TD Ameritrade said it would review its decision to advertise on the program, explaining that although its commercials run on Hannity's show, "that should not be read as a direct sponsorship of the show or Mr. Hannity himself, nor should it be read as an endorsement of the content that appears on the program."
"In light of this situation we actively doing due diligence to determine what might be scheduled to run in the future," the company added.
A spokesperson for Hyundai said the car company is aware of the "sensitive storyline raised by Mr. Hannity and expect FOX News will use editorial discretion to ensure that all reporting is substantiated."
Hyundai said it will not be making any changes to its advertising at this time, but reserves the right to remove ads if the content of the programming or behavior of those responsible for the show distract from the brand's mission.
The CEO of UNTUCKit, a men's clothing line, said the company is not pulling its ads "though [we] are closely monitoring the situation."
"As a brand that strives to reflect what's best of America, we are ardent supporters of free speech," CEO Aaron Sanandres said in a statement. "That said, we recognize on occasion people say things some find incendiary. And, when someone we advertise with articulates views that prove particularly decisive or particularly incendiary, we take such comments seriously as they can prove distracting, or at worst, damaging, to our brand and our mission."
Reelz told BuzzFeed News that neither "its ownership and management has a position or informed opinion, one way or another, on Seth Rich or Sean Hannity. REELZ, along with its ownership and management, believes in free speech and does not participate in boycotts of any kind."
Mercedes-Benz made a similar statement, saying that its "rule of thumb is that we do not pull our ads based on editorial content.

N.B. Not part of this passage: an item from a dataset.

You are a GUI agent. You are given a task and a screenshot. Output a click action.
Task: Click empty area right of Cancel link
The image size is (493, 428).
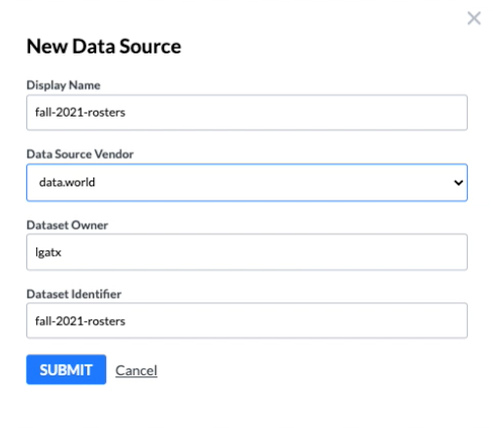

Our feeling is that a variety of viewpoints is part of the natural discourse that takes place in a free media."
AstraZeneca, a pharmaceutical company that owns drugs such as Symbicort, makes advertising purchases based on customer viewership and demographics, a spokesperson said, adding that the shows and networks which air the ads are not reflective of the company's views and values.
"However, as a standard practice, we regularly monitor our media programming to ensure its aligned to our corporate values," the spokesperson said in a statement. "As such, we will continue to assess our advertising purchases regarding the heightened attention surrounding the Hannity Show."
Sanofi Consumer Healthcare and LendingTree said their advertising is not an endorsement or non-endorsement of a television host or editorial content.
Sanofi re-sent its statement in bold when asked if the company will keep its advertisements on Hannity's show if he continues to push the Rich conspiracy theory.
Similarly, a Sleep Number spokesperson said the company buys advertisements on a network, not for a specific show — adding that Hannity is not part of its planned media schedule.
"As we plan our ad buys, we don’t take a stance on content or views with programs we advertise on, which is common practice," the spokesperson said. "With that said, we regularly review our advertising strategy to decide appropriate placement."
Visiting Angels, which provides home care to seniors, issued a similar statement.